Now, in some fields, such as foreigh policy and government reorganization, it makes sense to grant the executive branch broad initiative, subject to congressional check. But many of the more than 200 legislative vetoes on the books, and most of those pending, involve fields in which Congress should either be setting clear, detailed policies by law or be delegating the hard decisions to administrators and refraining from second-guessing them.
Instead, Congress seems more and more inclined to buck the legislative challenges to the executive branch, and then snipe at the results. All the worst aspects of this approach were embarrassingly plain in the recent gas-rationing fight. A previous Congress had recognized that the nation probably should have some contingency rationing plan-but had refused to take the political pain of drafting one. Instead, it ordered the president to do so. He did. Various senators had objections. Some frantic adjustments were made. And then the changes that had mollified the Senate became liabilities in the House, where many members also refused to look beyond their own constituents' immediate concerns.
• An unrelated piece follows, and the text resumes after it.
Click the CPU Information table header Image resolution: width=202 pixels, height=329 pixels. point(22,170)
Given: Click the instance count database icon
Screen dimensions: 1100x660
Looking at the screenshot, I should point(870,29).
That's where the buck-and-veto method of legislating can lead: to an embarassing debacle that only confirms Congress' own fragmentation and lack of self-discipline. You can see the same tendencies in each of the other fields in which legislative vetoes are being advanced. Instead of reserving the right to nay-say and nit-pick, the House and Senate should concentrate on passing more coherent laws and figuring out how to oversee programs as a whole-not one rule at a time.